→ **Exercise aim**: Please rewrite the passage on reimbursement rates and prostate cancer care from "However, it seems" up to and including "the prostate cancer!", substituting "profit-seeking" for "capitalism".

→ **Supplied text**:
Health care reimbursement rates from insurance companies and Medicare drive many of our medical decisions in the United States. Call me a liberal, but I do believe that health care is a right, not a privilege and that financial decisions should NOT play a role in the decisions about what is best for patients.

However, it seems that capitalism in medicine continues to trump patient care. This is a fact in all cancer treatments, but is especially relevant when it comes to the treatment of prostate cancer. In the past, I have come across too many men who are started on a hormone blockade (ADT), to be left on it for years and years. Their quality of life disintegrates, but they are “strongly advised” to remain on ADT even after they reach a nadir of undetectable for an extended period. For some doctors, the thousands of dollars of profit that could be generated from administering ADT was just to attractive to pass by. So their patients are allowed to suffer, without any evidence that the therapy extends life, or even slows the progression of the prostate cancer!

→ **Data provided**:
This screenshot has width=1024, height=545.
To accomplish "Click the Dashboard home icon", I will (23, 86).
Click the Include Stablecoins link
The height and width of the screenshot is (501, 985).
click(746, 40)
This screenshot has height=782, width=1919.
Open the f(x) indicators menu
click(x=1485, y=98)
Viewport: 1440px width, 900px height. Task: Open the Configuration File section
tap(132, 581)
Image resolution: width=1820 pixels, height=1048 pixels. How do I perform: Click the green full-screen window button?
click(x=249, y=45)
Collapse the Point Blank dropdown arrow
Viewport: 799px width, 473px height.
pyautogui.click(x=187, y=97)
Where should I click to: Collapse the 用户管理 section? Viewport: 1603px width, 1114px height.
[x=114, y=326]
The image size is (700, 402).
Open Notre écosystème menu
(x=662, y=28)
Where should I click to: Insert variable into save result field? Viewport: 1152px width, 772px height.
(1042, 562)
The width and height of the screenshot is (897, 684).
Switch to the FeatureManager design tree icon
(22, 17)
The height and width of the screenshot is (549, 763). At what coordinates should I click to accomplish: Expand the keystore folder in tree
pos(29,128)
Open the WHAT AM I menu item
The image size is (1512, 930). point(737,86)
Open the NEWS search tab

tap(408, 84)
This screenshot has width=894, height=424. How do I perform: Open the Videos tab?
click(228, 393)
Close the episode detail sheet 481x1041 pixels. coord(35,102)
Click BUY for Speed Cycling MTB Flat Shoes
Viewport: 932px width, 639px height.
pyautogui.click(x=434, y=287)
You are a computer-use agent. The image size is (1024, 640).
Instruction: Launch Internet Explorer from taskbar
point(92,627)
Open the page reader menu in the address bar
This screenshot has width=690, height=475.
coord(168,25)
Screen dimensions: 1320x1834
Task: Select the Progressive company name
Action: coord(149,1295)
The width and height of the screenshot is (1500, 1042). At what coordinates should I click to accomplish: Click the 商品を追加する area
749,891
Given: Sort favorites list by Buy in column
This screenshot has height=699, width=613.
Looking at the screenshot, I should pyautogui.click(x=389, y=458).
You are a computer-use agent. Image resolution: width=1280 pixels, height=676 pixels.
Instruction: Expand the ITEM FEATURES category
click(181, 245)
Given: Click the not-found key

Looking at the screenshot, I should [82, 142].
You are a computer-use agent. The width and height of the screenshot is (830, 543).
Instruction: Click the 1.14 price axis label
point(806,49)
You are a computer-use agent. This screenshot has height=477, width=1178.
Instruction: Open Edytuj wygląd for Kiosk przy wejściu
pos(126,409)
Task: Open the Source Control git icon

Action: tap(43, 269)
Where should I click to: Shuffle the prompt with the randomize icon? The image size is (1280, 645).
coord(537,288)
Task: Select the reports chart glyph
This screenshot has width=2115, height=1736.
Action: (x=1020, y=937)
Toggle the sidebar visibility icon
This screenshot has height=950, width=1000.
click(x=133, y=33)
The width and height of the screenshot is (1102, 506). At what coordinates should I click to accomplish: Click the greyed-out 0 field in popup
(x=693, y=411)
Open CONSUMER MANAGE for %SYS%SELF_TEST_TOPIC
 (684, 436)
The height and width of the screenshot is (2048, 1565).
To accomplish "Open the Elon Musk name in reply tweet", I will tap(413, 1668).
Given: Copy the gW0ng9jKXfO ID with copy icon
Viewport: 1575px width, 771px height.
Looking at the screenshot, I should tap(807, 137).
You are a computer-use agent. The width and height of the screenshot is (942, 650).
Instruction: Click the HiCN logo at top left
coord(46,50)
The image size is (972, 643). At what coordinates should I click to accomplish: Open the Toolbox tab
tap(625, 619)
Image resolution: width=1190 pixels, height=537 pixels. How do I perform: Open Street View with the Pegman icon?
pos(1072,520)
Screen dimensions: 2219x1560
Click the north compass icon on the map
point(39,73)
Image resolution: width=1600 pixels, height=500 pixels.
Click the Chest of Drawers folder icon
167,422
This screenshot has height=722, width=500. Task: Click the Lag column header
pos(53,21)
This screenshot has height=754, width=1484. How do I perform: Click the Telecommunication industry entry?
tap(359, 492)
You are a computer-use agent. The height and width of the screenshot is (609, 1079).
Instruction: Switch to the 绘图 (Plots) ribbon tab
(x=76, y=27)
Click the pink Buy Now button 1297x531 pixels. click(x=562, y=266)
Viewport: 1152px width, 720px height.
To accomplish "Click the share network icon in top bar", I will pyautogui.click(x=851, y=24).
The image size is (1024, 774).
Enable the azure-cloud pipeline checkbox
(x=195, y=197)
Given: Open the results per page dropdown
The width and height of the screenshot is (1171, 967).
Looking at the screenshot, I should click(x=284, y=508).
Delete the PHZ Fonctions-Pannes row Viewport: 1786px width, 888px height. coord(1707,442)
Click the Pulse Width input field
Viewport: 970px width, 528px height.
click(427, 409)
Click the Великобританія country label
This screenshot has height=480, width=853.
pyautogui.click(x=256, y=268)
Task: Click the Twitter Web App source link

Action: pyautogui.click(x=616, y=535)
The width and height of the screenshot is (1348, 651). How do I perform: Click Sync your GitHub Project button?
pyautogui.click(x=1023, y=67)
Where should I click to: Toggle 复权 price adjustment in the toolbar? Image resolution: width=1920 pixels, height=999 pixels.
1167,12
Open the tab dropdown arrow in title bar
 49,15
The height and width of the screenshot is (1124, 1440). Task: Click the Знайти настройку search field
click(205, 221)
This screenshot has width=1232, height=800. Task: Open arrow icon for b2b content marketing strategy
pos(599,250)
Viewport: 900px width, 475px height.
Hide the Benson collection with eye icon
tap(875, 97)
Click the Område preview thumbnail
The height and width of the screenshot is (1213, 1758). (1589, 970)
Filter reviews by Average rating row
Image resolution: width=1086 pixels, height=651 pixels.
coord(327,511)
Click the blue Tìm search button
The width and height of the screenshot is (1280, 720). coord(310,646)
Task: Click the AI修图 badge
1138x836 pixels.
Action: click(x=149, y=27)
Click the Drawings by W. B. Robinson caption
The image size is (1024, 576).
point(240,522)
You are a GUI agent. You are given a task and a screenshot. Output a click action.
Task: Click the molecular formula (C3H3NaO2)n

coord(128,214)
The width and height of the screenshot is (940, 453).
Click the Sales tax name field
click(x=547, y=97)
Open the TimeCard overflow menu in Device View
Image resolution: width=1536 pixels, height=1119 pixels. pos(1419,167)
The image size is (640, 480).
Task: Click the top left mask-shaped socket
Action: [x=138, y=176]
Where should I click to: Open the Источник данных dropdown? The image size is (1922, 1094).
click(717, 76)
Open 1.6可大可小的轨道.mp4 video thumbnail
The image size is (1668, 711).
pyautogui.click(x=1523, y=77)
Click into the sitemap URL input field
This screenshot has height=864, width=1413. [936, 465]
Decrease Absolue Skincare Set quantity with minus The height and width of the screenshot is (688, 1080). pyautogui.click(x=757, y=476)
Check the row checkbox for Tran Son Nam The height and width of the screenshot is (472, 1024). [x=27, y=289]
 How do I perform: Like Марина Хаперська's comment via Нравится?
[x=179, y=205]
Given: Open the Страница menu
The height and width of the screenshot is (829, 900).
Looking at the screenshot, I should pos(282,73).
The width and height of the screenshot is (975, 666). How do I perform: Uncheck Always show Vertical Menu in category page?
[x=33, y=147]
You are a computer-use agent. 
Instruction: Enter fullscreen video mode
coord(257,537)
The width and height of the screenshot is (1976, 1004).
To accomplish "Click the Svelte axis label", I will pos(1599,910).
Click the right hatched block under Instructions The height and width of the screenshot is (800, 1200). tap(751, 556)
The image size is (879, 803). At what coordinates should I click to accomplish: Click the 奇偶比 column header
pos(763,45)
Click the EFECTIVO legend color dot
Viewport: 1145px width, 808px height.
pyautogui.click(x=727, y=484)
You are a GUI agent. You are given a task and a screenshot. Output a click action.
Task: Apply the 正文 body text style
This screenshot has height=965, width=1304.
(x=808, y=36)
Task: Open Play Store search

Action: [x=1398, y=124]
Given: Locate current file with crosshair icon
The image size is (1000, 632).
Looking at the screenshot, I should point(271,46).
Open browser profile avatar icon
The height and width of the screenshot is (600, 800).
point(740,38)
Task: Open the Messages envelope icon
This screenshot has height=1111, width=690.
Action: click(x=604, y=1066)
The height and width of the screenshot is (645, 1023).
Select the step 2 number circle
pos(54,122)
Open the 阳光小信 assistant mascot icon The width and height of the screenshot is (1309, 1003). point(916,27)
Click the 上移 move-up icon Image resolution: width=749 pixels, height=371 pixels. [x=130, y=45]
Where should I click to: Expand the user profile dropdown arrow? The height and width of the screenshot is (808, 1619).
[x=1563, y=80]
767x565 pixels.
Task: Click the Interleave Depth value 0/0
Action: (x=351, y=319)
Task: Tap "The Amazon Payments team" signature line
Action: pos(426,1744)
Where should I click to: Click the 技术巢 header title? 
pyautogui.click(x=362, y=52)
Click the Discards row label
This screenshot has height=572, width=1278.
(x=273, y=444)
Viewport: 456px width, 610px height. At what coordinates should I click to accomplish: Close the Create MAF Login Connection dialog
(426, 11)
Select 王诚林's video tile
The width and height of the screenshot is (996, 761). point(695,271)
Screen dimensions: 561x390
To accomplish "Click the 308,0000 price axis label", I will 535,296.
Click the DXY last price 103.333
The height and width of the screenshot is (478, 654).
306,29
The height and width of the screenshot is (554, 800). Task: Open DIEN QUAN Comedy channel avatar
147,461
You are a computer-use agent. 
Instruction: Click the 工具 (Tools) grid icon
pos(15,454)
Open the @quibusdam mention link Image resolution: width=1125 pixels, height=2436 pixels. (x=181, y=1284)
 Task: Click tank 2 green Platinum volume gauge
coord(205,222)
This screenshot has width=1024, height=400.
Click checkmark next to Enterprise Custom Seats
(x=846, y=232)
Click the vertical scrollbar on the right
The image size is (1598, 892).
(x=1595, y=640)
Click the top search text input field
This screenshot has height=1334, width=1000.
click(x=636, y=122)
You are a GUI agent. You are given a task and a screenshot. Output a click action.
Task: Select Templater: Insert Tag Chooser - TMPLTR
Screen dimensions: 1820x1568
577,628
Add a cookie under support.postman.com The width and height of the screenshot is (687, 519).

→ **Response area**:
However, it seems that profit-seeking in medicine continues to trump patient care. This is a fact in all cancer treatments, but is especially relevant when it comes to the treatment of prostate cancer. In the past, I have come across too many men who are started on a hormone blockade (ADT), to be left on it for years and years. Their quality of life disintegrates, but they are “strongly advised” to remain on ADT even after they reach a nadir of undetectable for an extended period. For some doctors, the thousands of dollars of profit that could be generated from administering ADT was just to attractive to pass by. So their patients are allowed to suffer, without any evidence that the therapy extends life, or even slows the progression of the prostate cancer!